與南梁境內的暗流湧動相比,此時的齊地核心四州,可謂處處歌舞昇平,沉浸在外戰大勝的喜悅之中。酒肆茶館,街頭巷尾,人們談論的無不是前線捷報。
最有趣的莫過於某些「民間戰略家」。在《全民公報》詳細報導了攻克濟南的「風伯」煙霧彈戰術後,一位曾在茶館裡大聲疾呼「應以奇兵擾敵,不可強攻」的郯城老秀才,這幾天走路都帶風,逢人便說:「瞧見沒?老夫早就說過!打仗要靠腦子!定是軍部的大人們聽到了我的議論,才用了這妙計!就拿下了濟南城!」倒不是這老爺子想討什麼賞賜,而是沉浸在這種「自己的策略被國家採納」的巨大滿足感中。這種奇妙的「全民參政」幻覺,雖然有些滑稽,卻真切地將齊地百姓與這個新興政權的命運更緊密地捆綁在了一起,凝聚力空前高漲,就現階段而言利大於弊。
在新佔領的濟州、齊州等地,政務院派出的官員接管工作進展得出乎意料的順利。絕大多數底層百姓對「季公」的隊伍表現出了極高的配合度,甚至可以說是簞食壺漿以迎王師。減賦稅、輕徭役、分田地的政策尚未完全鋪開,僅憑「秋毫無犯」的軍紀和「說話算話」的初步承諾,就已贏得了民心。

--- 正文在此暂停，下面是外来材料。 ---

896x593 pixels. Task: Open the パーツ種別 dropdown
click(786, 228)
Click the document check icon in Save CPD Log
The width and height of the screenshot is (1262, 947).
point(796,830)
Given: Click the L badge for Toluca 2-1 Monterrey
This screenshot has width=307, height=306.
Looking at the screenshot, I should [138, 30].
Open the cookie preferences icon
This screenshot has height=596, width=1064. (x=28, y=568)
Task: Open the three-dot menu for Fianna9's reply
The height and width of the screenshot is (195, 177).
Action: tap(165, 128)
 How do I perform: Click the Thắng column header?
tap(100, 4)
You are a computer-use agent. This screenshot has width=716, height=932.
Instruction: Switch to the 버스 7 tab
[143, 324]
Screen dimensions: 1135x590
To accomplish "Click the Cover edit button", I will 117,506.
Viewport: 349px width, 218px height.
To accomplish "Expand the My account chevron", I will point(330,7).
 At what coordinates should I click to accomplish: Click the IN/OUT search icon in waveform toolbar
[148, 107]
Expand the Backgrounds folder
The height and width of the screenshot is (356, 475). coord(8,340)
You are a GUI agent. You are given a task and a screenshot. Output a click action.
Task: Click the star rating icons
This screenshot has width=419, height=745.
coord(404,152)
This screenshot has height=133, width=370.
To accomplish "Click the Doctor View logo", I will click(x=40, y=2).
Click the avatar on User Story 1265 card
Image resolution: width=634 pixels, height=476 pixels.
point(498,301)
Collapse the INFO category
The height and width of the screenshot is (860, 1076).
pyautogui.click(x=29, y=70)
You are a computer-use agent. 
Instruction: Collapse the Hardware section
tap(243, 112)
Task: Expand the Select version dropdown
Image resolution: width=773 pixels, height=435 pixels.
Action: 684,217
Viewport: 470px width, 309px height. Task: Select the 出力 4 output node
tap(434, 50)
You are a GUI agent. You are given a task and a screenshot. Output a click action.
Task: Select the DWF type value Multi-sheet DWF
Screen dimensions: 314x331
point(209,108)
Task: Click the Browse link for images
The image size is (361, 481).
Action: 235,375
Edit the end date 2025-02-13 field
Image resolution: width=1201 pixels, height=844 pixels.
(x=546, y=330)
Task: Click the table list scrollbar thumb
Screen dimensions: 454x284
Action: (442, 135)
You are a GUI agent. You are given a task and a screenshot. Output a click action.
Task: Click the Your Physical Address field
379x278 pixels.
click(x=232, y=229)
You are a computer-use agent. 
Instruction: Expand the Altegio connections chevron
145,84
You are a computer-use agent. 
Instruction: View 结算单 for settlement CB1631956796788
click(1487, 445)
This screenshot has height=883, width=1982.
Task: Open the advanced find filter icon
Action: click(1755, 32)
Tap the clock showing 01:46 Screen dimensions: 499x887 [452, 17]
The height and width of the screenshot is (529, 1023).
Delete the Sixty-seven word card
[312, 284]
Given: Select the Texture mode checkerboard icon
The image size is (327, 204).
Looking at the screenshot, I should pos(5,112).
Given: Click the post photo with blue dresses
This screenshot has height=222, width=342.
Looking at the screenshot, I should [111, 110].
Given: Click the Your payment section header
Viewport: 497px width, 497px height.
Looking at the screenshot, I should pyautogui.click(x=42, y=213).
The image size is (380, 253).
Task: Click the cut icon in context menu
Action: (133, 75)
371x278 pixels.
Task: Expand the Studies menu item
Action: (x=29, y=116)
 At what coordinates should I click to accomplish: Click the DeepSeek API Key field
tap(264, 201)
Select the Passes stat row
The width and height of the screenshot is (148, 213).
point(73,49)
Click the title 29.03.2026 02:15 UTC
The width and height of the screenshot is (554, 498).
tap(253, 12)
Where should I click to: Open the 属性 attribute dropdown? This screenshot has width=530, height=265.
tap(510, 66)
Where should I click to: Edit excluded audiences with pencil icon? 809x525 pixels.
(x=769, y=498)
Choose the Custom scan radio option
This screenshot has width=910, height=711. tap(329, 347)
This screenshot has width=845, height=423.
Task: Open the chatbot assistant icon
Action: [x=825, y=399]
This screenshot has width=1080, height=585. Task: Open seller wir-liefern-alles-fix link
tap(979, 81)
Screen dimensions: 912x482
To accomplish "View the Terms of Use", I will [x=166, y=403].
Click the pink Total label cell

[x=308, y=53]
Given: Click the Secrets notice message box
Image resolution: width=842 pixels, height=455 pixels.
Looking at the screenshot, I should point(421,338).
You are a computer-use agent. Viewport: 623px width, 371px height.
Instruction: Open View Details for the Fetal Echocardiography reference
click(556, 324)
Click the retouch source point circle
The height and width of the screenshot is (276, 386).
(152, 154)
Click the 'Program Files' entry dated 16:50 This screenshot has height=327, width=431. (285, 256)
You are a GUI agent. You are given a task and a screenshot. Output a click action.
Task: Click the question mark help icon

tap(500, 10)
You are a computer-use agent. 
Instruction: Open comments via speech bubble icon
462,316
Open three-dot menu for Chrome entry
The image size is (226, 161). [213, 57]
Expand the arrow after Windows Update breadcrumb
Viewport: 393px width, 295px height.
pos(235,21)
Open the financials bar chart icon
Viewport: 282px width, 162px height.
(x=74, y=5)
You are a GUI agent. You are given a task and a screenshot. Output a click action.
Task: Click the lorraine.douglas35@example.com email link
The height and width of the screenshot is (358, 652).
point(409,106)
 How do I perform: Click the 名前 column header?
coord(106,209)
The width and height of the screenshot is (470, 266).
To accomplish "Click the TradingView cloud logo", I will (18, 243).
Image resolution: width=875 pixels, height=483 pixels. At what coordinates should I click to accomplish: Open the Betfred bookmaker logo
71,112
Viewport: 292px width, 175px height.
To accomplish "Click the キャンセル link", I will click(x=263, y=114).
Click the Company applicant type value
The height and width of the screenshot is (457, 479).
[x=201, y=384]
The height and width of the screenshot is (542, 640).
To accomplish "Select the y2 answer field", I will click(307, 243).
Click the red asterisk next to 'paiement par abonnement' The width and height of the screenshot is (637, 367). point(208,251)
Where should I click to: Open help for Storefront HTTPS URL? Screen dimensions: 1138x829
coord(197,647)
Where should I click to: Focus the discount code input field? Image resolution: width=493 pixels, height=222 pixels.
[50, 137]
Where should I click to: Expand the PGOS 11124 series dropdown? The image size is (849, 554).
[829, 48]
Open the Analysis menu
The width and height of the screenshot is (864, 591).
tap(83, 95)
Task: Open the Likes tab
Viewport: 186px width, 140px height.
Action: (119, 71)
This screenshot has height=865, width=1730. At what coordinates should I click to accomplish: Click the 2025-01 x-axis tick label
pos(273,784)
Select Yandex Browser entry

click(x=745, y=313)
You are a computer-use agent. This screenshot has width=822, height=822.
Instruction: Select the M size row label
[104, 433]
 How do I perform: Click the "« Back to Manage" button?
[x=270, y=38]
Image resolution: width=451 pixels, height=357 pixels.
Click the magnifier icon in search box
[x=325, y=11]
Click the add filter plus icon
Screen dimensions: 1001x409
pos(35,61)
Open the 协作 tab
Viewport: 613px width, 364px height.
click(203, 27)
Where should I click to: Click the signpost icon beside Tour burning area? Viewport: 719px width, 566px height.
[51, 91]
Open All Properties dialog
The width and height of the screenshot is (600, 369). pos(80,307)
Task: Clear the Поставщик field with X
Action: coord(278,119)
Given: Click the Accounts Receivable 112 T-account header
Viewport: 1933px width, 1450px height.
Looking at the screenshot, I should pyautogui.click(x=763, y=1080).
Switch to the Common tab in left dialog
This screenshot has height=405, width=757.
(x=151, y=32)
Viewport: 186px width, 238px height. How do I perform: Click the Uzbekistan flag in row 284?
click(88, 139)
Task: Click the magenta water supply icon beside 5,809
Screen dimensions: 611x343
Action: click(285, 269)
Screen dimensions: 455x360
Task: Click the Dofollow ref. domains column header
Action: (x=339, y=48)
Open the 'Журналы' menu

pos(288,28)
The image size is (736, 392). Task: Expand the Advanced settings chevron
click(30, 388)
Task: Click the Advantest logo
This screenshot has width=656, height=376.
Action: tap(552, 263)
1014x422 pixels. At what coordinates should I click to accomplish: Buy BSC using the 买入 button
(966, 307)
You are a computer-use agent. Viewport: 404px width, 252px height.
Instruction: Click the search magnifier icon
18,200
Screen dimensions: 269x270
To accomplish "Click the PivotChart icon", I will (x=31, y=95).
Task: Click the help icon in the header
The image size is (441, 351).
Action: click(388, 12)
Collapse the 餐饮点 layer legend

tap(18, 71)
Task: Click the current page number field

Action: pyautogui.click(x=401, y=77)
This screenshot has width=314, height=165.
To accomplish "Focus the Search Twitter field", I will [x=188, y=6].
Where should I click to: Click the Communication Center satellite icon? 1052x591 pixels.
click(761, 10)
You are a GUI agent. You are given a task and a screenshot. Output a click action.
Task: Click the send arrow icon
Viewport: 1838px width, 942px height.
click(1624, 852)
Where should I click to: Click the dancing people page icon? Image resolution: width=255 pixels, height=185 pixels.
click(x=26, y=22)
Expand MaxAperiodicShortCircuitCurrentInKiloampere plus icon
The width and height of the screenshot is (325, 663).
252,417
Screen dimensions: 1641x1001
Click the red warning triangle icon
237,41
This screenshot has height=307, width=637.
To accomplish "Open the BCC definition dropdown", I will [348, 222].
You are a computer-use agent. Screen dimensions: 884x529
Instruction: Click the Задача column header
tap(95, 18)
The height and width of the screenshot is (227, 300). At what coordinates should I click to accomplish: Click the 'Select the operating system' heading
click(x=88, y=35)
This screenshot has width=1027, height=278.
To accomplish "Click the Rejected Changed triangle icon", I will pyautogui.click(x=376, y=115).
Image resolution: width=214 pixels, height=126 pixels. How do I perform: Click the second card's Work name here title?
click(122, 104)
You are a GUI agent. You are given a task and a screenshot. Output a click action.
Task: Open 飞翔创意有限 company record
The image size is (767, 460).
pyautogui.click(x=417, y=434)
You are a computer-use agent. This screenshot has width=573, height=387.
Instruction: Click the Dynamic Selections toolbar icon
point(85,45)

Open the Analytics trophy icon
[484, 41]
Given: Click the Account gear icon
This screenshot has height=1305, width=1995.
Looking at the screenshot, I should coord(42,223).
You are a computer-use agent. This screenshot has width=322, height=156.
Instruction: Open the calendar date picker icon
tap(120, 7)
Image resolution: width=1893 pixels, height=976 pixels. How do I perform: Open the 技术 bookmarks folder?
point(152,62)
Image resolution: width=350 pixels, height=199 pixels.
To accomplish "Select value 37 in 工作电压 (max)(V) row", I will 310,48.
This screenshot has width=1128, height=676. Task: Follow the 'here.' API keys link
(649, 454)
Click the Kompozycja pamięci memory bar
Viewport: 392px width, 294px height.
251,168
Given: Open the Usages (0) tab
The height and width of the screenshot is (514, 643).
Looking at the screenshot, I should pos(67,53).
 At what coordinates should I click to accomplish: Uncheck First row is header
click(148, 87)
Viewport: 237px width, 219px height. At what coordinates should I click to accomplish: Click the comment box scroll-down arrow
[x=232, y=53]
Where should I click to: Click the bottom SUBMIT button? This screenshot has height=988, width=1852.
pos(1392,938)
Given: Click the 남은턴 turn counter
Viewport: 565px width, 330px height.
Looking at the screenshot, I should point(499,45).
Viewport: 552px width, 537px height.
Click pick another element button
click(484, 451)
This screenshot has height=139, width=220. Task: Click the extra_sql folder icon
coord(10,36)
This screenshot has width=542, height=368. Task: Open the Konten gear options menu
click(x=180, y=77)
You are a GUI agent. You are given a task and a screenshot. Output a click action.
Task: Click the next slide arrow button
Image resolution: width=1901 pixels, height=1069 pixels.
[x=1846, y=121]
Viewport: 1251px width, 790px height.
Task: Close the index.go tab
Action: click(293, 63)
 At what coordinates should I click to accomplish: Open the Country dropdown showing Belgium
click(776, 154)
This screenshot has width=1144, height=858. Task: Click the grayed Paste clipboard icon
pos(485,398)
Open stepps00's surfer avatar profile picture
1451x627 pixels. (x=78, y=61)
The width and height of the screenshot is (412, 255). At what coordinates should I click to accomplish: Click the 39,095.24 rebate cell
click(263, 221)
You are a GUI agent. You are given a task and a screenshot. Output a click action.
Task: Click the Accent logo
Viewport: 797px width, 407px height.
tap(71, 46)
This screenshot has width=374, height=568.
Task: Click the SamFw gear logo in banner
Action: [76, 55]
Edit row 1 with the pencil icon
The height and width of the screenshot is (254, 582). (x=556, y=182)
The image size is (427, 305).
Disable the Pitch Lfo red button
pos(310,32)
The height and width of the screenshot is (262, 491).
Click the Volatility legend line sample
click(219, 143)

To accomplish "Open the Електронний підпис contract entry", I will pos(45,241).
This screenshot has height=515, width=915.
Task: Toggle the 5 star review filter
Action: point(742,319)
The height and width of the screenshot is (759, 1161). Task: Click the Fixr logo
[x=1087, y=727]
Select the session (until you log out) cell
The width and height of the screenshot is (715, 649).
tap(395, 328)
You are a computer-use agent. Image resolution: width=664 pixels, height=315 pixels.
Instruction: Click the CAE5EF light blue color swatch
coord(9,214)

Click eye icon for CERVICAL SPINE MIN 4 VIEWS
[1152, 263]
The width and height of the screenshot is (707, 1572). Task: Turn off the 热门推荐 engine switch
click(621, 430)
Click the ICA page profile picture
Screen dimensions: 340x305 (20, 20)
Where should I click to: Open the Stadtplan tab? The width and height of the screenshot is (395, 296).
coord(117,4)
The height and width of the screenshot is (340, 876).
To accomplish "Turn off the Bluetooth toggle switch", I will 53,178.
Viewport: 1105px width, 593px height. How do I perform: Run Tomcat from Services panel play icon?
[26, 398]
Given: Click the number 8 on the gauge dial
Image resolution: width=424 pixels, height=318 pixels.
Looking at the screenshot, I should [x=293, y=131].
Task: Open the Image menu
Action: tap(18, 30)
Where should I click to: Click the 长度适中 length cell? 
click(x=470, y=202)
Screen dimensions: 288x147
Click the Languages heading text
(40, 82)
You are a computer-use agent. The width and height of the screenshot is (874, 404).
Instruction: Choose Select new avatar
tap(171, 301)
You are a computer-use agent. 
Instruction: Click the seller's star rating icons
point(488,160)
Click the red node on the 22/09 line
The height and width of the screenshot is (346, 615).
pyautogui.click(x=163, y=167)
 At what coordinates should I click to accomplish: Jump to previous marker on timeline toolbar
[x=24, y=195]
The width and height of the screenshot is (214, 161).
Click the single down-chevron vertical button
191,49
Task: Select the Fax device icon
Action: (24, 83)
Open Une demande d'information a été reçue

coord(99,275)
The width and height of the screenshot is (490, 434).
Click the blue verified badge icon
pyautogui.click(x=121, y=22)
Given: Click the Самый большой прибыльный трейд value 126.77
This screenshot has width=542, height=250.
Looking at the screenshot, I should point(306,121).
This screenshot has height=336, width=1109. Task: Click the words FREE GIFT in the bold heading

這就讓一些還抱著舊夢的「地方賢達」們尷尬了。齊州歷城縣有個李姓小士族,家主李茂才,自詡詩書傳家,平日裡對待佃戶也自認「寬厚」——不過收個六成租子(在那個年代收五成租子是真良善之家,而六七成是常態),遇到荒年還允許佃戶拿女兒抵債,美其名曰入府為婢,給口飯吃。他聽聞齊地「厭惡豪強」,但自覺絕非那種魚肉鄉裡的惡霸,但想著家族在東魏朝廷庇護下才得以繁茂,所以暗地裡還琢磨著要「效忠」東魏朝廷,想著關鍵時刻振臂一呼,鄉裡必然景從。
這日,聽聞齊軍即將控制全縣,李茂才特意穿上最體面的綢衫,召集了周邊幾十戶佃農,站在自家門前的石階上,清了清嗓子,準備發表一番「忠義」演說,號召大家暗中積蓄力量,等待朝廷的王師反攻。
「鄉親們!」李茂才手臂揮得很有力,「我李家待你們如何?可有虧待?如今奸……呃,齊軍雖至,然我輩深受皇恩,豈可……」
他話還沒說完,底下的佃農們卻用一種極其古怪的眼神看著他,那眼神裡沒有往日的畏懼,反而充滿了……嫌棄和冷漠?就像看一個在街邊唱戲唱破了音的丑角。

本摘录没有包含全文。